* [YOUR OBJECTIVE]: Update the rows below by replacing "floor plan" with "seating chart" and leaving everything else unchanged. Omit the pictures from your answer.

* [INFORMATION SHOWN]:

--------------------------------

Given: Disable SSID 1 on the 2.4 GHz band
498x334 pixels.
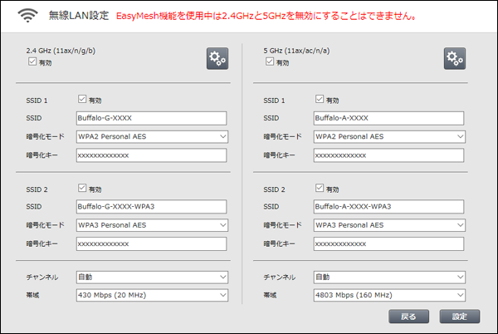Looking at the screenshot, I should pyautogui.click(x=82, y=99).
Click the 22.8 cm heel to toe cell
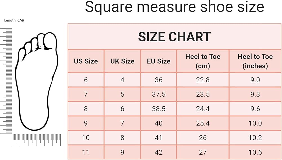This screenshot has height=160, width=282. point(203,80)
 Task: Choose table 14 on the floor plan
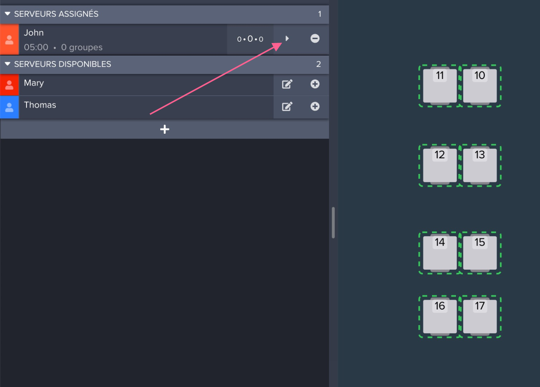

--------------------------------

* [RESULT BELOW]:
Given: Disable SSID 1 on the 2.4 GHz band
498x334 pixels.
Looking at the screenshot, I should pyautogui.click(x=82, y=99).
Click the 22.8 cm heel to toe cell
This screenshot has height=160, width=282. point(203,80)
 Task: Choose table 14 on the seating chart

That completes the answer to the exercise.